Written instruction 1
Answer these questions using the thesis defense assignment below:
(a) How many days before the defense does the system post an announcement?
(b) Whose approval must come before the readers and the defense chair can approve the defense?
(c) How many marks is the list of test cases for Problem 1 worth?
Written instruction 2
List every piece of thesis information that the system in the thesis defense assignment below gathers from the student.

Description
Problem 1
Goal
Get practice in writing test cases.
Problem
Write test cases for the following code.
We want a system that schedules Masters thesis defenses. The system will gather thesis
information from the student, including
– the student’s name,
– the defense date and time,
– the thesis title,
– the thesis abstract,
– the name of the supervisor (or co-supervisors),
– the two thesis readers, and
– the defense chair.
All this information is mandatory.
The system then confirms the schedule with the supervisor and then the readers and the
defense chair. Once everyone has agreed to the defense, the system posts an announcement 7
days before the defense. Agreement is done electronically, where the system e-mails the
individual with a web link that allows them to approve or reject the defence. The readers and
the defense chair cannot approve the defense until the supervisor or co-supervisors approves
the defense.
The whole approval process is meant to be completed 2 weeks before the defense. However,
some students submit the information in less time and some approvers, like the supervisors,
readers, and the defense chair, may do their approvals late.
In this problem, assume that the system will receive its input that initiates the defence request
from keyboard text data entry.
Group your unit tests as input validation, boundary tests, control flow tests, or data flow tests.
Notes
– You are not asked to write code to solve this problem.
– Only write test cases for this problem.
– Do not provide test data for your test cases. Do provide what the method is expected to
return.
– I am looking for distinct test cases. Do not duplicate conditions across cases.
– Ensure that your test case description is short but also clear on what is being tested.
Cases where we can’t tell what is being tested will be discarded.
Marking scheme
• List of test cases, assessed based on completeness of coverage for the problem and
distinctness of the cases – 5 marks
Problem 2
Goal
Implement a data structure from basic objects.

Given data
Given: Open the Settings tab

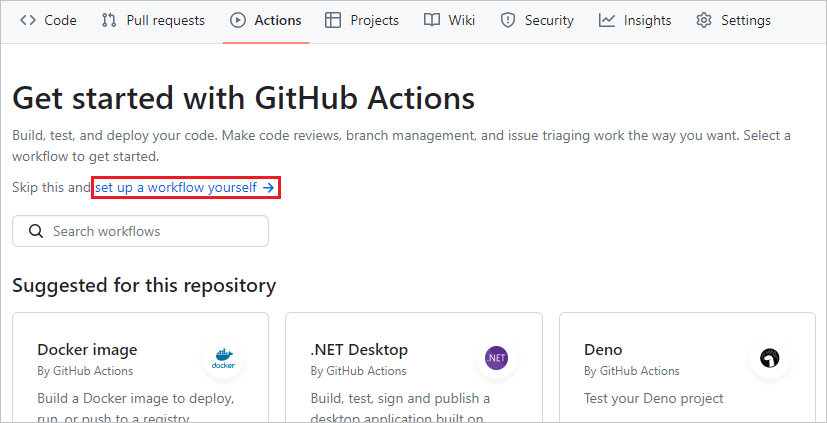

Complete response 1
(a) 7 days
(b) The supervisor or co-supervisors
(c) 5 marks

Complete response 2
- The student's name
- The defense date and time
- The thesis title
- The thesis abstract
- The name of the supervisor (or co-supervisors)
- The two thesis readers
- The defense chair